だって住所不特定無職になったばっかだし。
「世界には法則があります。それに反することは出来ません」
「俺を別の世界で生き返らせるのは、法則違反にならないんですか?」
「なりません」
なんというご都合主義。まぁ夢だからな。
「そっちのミスで死んだってことは、歩道橋の上で俺を突き飛ばしたのはあなたってことですか?」
「違います。ただあなたは、あの時あの場で死ぬ運命ではなかった、ということです」
運命ね。大嫌いな言葉だ。
うちの会社が潰れて路頭に迷ったのは運命のせいってか?
今まで頑張ってきたことは全部無意味で、運命ってやつのせいで俺の人生めちゃくちゃになったってか?
「まぁ分かりました。どうでもいいです。戻れないなら"無"でいいです」
俺が切り上げないと、この下らない問答が続きそうだ。
「それは出来ません」
「いや、別の世界だかなんだか知りませんけど、どんな場所かも分からない、言葉も通じない、文化も違う世界に放り込まれても困りますって」
「あなたの元いた世界に近い環境と文明で、言葉も分かるようになります」
ご都合よすぎてバカっぽい話になってきた。
こんな夢を見る自分の知能を疑ってしまいそうだ。
俺はもう目覚めたいんだよ。
目覚めた後にまた、ひどい日常に戻るとしても、培ってきたものがあるんだ。
ちょっと休憩したら、また立ち上がるつもりだったんだよ。
多分この夢は、俺の弱さが見せてるものだ。
新しい世界でやり直すだ?
人生はリセットできないって知ってるから、俺は必死にやってきたんだよ。
「どうか恐れないで。

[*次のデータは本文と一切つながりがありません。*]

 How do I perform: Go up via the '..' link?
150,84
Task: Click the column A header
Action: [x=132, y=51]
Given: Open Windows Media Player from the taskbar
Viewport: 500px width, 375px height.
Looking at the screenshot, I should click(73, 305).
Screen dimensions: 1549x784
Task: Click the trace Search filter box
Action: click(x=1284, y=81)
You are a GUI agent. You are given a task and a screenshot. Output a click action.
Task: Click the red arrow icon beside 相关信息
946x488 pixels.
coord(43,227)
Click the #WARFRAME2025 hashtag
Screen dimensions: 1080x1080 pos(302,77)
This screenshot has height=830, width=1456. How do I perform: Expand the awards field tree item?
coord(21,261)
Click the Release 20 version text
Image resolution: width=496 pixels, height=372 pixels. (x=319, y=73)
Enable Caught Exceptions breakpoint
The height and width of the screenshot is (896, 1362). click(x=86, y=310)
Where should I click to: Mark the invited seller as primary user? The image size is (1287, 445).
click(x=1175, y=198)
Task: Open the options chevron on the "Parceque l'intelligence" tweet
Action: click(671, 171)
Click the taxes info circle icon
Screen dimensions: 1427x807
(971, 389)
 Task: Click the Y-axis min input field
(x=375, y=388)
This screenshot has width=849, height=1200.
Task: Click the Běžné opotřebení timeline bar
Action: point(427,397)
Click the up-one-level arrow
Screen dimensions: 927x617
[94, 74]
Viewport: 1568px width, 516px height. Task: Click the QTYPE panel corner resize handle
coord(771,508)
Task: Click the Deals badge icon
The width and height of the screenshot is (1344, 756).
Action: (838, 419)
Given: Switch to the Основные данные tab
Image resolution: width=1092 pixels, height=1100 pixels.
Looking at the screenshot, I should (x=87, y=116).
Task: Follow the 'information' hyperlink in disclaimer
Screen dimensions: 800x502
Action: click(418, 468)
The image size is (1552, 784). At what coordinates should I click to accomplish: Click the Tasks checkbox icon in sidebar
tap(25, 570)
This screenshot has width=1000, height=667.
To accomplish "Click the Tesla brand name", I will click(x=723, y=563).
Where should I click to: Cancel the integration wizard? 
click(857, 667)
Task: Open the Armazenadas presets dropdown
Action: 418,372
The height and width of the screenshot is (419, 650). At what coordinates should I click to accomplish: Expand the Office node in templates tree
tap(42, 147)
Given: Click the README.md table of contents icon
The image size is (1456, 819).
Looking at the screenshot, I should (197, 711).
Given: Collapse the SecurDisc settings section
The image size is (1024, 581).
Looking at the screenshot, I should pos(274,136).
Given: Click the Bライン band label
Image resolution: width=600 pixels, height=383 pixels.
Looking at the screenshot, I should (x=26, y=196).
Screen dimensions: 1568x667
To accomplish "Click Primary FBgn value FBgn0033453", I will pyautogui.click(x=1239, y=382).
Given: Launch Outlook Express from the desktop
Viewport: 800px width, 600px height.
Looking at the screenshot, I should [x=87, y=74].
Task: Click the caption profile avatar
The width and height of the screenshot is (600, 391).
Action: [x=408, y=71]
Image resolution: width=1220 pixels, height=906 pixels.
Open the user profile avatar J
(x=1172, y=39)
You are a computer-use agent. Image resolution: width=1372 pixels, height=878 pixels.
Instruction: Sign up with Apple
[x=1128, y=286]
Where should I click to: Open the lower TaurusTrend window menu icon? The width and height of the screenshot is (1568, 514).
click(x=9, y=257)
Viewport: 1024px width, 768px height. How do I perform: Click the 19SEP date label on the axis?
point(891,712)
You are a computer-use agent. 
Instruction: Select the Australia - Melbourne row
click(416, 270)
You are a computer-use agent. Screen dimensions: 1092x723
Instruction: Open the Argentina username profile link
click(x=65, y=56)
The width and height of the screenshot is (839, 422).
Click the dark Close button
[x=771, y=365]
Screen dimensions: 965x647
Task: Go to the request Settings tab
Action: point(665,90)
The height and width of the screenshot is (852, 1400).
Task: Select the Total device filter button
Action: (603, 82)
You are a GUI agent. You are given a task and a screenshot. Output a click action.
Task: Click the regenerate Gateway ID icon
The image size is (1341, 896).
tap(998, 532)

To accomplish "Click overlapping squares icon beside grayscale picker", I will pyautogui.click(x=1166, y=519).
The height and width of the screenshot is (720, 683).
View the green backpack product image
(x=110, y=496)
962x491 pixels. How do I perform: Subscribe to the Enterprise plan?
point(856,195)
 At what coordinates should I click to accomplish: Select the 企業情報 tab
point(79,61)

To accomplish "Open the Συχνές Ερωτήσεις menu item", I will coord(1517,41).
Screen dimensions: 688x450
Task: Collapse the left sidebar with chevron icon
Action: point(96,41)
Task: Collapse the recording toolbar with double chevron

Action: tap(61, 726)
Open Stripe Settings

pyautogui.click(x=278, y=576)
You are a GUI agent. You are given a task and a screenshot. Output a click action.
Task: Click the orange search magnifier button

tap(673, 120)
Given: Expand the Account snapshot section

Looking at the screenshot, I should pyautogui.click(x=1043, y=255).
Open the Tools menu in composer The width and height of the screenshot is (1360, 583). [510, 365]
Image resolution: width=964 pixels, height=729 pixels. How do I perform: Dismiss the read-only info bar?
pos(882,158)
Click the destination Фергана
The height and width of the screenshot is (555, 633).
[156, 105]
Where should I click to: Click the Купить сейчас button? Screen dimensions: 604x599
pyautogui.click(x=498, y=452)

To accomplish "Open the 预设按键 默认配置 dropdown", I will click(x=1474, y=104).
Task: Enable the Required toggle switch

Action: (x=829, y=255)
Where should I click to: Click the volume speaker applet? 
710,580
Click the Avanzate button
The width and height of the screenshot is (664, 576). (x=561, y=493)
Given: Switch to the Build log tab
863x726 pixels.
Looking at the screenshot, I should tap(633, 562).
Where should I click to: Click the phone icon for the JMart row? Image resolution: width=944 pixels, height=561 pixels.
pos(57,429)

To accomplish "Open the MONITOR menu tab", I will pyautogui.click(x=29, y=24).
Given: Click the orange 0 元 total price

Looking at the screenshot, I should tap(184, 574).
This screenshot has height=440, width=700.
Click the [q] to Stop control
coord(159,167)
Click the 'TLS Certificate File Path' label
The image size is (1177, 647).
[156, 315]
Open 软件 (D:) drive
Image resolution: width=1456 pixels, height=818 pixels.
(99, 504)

あなたのその意思の強さと運命に抗う力は、そのまま無に帰すにはあまりに惜しい才です。新たな世界で再び生を歩むのです」
穏やかに微笑む女神が、静かに手を広げる。
まさに慈愛の笑みだ。
「これから行く世界で、あなたは幼い体に生まれ変わります。ですが大丈夫です。あなたの周囲には、あなたを愛し守る存在が、必ずいます」
ぐらりと体のバランスが崩れる。
「うおっ。幼い体って!?ていうか落ちっ…」
立ってるわけじゃないから、体勢を持ち直すことが出来ない。
「ここは神域。人間であるあなたは、長く留まれません」
「留まれないってっ…ちょっ…!」
「肉体の育成に伴って、魔法を自由に使えるようになるはずです」
「いや、だから今ー!俺ー落ちてんですけどぉ!」
上下左右も分からない空間だったけど、自分が落ち始めて"下"が分かった。
どんどん落ちるスピードが上がってるみたいだ。
女神サマがかなり上に見える。
「おーちーるうぅぅぅ」
「新しい世界で、自由に過ごして下さい。どうぞ二度目の人生を幸せに…」
女神サマの言葉の最後らへんは、やっと聞き取れるくらい遠のいてた。
そして俺はそのまま落ち続けた。